According to a warning in the British Medical Journal (BMJ) seemingly innocent and harmless romantic fiction may also be a cause of marital breakdown, adulterous affairs and unwanted pregnancies. This comes from an article in the Journal of Family Planning and Reproductive Health Care, which said women struggle to distinguish between romantic fiction and real life.

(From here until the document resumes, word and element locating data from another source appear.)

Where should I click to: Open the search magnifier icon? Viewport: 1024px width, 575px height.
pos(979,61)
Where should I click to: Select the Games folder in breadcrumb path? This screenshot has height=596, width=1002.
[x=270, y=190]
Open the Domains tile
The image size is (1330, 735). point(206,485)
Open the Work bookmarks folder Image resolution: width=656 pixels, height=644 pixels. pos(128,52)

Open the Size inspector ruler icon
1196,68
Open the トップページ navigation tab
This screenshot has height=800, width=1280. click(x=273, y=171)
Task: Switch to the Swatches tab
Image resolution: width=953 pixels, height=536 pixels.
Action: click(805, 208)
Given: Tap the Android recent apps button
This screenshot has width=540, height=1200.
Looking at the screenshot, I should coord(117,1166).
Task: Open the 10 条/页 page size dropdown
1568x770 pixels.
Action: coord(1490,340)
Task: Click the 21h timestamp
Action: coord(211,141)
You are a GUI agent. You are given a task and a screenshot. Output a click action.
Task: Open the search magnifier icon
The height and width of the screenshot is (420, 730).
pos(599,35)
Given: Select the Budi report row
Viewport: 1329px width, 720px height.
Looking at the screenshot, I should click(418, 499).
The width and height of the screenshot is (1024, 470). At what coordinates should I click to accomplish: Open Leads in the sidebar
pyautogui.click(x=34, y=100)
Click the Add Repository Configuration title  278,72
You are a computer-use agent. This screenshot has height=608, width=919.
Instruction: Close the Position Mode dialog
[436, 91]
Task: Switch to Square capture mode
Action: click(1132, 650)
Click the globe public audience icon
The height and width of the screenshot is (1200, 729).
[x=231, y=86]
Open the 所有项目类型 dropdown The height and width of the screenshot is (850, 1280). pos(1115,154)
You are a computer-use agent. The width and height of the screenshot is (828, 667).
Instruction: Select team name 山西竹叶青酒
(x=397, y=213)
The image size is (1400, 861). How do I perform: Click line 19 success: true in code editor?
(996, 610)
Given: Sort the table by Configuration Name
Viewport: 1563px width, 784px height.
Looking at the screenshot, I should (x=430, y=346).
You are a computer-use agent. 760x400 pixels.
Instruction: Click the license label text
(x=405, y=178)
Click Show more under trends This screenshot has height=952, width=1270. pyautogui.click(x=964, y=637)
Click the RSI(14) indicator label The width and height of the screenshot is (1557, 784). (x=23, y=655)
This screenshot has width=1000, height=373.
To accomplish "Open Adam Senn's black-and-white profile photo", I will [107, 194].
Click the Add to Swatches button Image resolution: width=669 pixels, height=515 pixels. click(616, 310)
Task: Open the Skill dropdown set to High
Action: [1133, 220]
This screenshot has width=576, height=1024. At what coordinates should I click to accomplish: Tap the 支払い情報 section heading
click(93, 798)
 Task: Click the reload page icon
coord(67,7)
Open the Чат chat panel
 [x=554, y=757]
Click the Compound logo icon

Susan Quilliam, a relationship psychologist and author of the article, said that a “huge number” of problems dealt with in family planning clinics have their roots in romance novels. She explained, “What we see in our consulting rooms is more likely to be informed by Mills & Boon than by the Family Planning Association. We warn of the stresses of pregnancy and child-rearing, and we discourage relentless baby-making as proof of a relationship's strength. Above all, we teach that sex may be wonderful and relationships loving, but neither are ever perfect and idealizing them is the short way to heartbreak. But are our lessons falling on deaf ears when compared to the values of the Regency heroine gazing adoringly across the Assembly Rooms to catch a glimpse of her man? When it comes to romantic fiction, the clue's in the name; the genre is fiction not fact, and while romance may be the wonderful foundation for a novel, it's not in itself a sufficiently strong foundation for running a lifelong relationship. But I do wonder how many of our clients truly realize that.”
Miss Quilliam said women who read romance novels can “suspend rationality” in favor of romanticism that included, “not using protection with a new man because she wants to be swept up by the moment as a heroine would” or being persuaded to give up contraception a few months into a relationship. “It might mean terminating a pregnancy (or continuing with one) against all her moral codes because that same man asks her to... or judging that if romance has died then so has love, and that rather than working at her relationship she should be hitching her star to a new romance,” she explained. Miss Quilliam, author of award-winning book The New Joy of Sex, “To be blunt, we [sexual health professionals] like condoms - for protection and for contraception - and they don't.” Miss Quilliam's article was published by the BMJ on behalf of the Royal College of Obstetricians and Gynecologists.
A Mills & Boon spokesman defended saying, “At Mills & Boon, we publish romantic fiction, not sexual health manuals. Our books reflect rather than instruct real life situations and, while many of our authors feature condoms in their sex scenes, as with real life, there are occasions when condoms aren't used. Romantic fiction is about escaping from everyday life, and is not a guide to reality, and our readers are intelligent enough to understand the difference.” Mills & Boon was founded in 1908 and sells 130 million titles worldwide each year. They have been translated into 26 languages, are sold in 109 countries and one is bought every four seconds.